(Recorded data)
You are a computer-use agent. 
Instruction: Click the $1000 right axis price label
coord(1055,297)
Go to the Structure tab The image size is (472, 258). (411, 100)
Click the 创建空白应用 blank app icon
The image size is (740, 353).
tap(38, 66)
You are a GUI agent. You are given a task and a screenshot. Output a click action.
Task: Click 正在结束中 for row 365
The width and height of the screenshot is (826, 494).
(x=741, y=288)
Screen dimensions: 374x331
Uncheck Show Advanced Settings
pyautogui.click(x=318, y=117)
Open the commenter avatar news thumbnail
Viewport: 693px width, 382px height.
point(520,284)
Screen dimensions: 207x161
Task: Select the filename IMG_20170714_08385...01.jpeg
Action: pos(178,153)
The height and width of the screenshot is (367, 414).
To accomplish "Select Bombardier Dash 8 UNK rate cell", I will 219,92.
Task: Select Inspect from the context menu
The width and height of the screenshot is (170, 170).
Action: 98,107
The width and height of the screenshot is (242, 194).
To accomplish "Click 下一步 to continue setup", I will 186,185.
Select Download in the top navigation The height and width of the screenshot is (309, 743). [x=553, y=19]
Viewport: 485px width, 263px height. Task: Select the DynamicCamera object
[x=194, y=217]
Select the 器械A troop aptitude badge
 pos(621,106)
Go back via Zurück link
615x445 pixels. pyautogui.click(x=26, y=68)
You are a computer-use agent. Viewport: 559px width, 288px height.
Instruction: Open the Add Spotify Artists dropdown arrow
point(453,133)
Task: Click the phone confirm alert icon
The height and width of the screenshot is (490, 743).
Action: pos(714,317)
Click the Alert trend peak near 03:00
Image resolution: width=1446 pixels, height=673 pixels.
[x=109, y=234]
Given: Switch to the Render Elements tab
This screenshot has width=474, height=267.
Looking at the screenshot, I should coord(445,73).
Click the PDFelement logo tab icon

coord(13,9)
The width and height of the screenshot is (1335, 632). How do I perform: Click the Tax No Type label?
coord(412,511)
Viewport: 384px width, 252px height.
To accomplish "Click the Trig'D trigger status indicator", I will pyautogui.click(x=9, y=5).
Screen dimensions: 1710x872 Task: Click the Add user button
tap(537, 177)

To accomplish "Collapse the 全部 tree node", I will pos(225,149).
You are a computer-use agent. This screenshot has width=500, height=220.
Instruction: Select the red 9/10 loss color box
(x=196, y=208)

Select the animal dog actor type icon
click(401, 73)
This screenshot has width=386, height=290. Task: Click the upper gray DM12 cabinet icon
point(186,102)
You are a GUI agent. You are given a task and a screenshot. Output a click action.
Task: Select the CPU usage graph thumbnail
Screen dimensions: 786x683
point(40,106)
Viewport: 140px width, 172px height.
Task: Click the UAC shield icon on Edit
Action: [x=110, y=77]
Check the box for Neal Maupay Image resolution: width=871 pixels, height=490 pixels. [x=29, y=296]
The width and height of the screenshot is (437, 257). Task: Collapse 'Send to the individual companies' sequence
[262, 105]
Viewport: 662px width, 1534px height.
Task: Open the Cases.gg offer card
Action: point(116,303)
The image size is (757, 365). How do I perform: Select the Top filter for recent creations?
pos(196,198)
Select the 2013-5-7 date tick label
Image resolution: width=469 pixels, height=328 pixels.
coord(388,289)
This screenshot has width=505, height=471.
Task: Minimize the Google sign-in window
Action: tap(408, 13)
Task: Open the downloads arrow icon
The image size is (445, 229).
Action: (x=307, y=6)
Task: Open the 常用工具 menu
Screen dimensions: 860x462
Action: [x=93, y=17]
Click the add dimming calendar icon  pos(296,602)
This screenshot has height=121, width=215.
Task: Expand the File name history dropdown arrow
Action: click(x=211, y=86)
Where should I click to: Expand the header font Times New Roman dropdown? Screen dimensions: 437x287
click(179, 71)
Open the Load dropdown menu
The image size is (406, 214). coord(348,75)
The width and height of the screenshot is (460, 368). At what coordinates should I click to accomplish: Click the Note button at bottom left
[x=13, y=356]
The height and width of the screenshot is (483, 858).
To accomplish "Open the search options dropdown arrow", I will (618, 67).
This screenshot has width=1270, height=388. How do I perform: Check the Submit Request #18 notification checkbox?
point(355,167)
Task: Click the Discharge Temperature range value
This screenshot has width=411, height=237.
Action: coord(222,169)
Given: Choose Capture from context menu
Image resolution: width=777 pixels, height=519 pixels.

PROBLEM: Show the data once more, exactly as it was written.

OUTPUT FOR THIS TASK:
You are a computer-use agent. 
Instruction: Click the $1000 right axis price label
coord(1055,297)
Go to the Structure tab The image size is (472, 258). (411, 100)
Click the 创建空白应用 blank app icon
The image size is (740, 353).
tap(38, 66)
You are a GUI agent. You are given a task and a screenshot. Output a click action.
Task: Click 正在结束中 for row 365
The width and height of the screenshot is (826, 494).
(x=741, y=288)
Screen dimensions: 374x331
Uncheck Show Advanced Settings
pyautogui.click(x=318, y=117)
Open the commenter avatar news thumbnail
Viewport: 693px width, 382px height.
point(520,284)
Screen dimensions: 207x161
Task: Select the filename IMG_20170714_08385...01.jpeg
Action: pos(178,153)
The height and width of the screenshot is (367, 414).
To accomplish "Select Bombardier Dash 8 UNK rate cell", I will 219,92.
Task: Select Inspect from the context menu
The width and height of the screenshot is (170, 170).
Action: 98,107
The width and height of the screenshot is (242, 194).
To accomplish "Click 下一步 to continue setup", I will 186,185.
Select Download in the top navigation The height and width of the screenshot is (309, 743). [x=553, y=19]
Viewport: 485px width, 263px height. Task: Select the DynamicCamera object
[x=194, y=217]
Select the 器械A troop aptitude badge
 pos(621,106)
Go back via Zurück link
615x445 pixels. pyautogui.click(x=26, y=68)
You are a computer-use agent. Viewport: 559px width, 288px height.
Instruction: Open the Add Spotify Artists dropdown arrow
point(453,133)
Task: Click the phone confirm alert icon
The height and width of the screenshot is (490, 743).
Action: pos(714,317)
Click the Alert trend peak near 03:00
Image resolution: width=1446 pixels, height=673 pixels.
[x=109, y=234]
Given: Switch to the Render Elements tab
This screenshot has width=474, height=267.
Looking at the screenshot, I should coord(445,73).
Click the PDFelement logo tab icon

coord(13,9)
The width and height of the screenshot is (1335, 632). How do I perform: Click the Tax No Type label?
coord(412,511)
Viewport: 384px width, 252px height.
To accomplish "Click the Trig'D trigger status indicator", I will pyautogui.click(x=9, y=5).
Screen dimensions: 1710x872 Task: Click the Add user button
tap(537, 177)

To accomplish "Collapse the 全部 tree node", I will pos(225,149).
You are a computer-use agent. This screenshot has width=500, height=220.
Instruction: Select the red 9/10 loss color box
(x=196, y=208)

Select the animal dog actor type icon
click(401, 73)
This screenshot has width=386, height=290. Task: Click the upper gray DM12 cabinet icon
point(186,102)
You are a GUI agent. You are given a task and a screenshot. Output a click action.
Task: Select the CPU usage graph thumbnail
Screen dimensions: 786x683
point(40,106)
Viewport: 140px width, 172px height.
Task: Click the UAC shield icon on Edit
Action: [x=110, y=77]
Check the box for Neal Maupay Image resolution: width=871 pixels, height=490 pixels. [x=29, y=296]
The width and height of the screenshot is (437, 257). Task: Collapse 'Send to the individual companies' sequence
[262, 105]
Viewport: 662px width, 1534px height.
Task: Open the Cases.gg offer card
Action: point(116,303)
The image size is (757, 365). How do I perform: Select the Top filter for recent creations?
pos(196,198)
Select the 2013-5-7 date tick label
Image resolution: width=469 pixels, height=328 pixels.
coord(388,289)
This screenshot has width=505, height=471.
Task: Minimize the Google sign-in window
Action: tap(408, 13)
Task: Open the downloads arrow icon
The image size is (445, 229).
Action: (x=307, y=6)
Task: Open the 常用工具 menu
Screen dimensions: 860x462
Action: [x=93, y=17]
Click the add dimming calendar icon  pos(296,602)
This screenshot has height=121, width=215.
Task: Expand the File name history dropdown arrow
Action: click(x=211, y=86)
Where should I click to: Expand the header font Times New Roman dropdown? Screen dimensions: 437x287
click(179, 71)
Open the Load dropdown menu
The image size is (406, 214). coord(348,75)
The width and height of the screenshot is (460, 368). At what coordinates should I click to accomplish: Click the Note button at bottom left
[x=13, y=356]
The height and width of the screenshot is (483, 858).
To accomplish "Open the search options dropdown arrow", I will (618, 67).
This screenshot has width=1270, height=388. How do I perform: Check the Submit Request #18 notification checkbox?
point(355,167)
Task: Click the Discharge Temperature range value
This screenshot has width=411, height=237.
Action: coord(222,169)
Given: Choose Capture from context menu
Image resolution: width=777 pixels, height=519 pixels.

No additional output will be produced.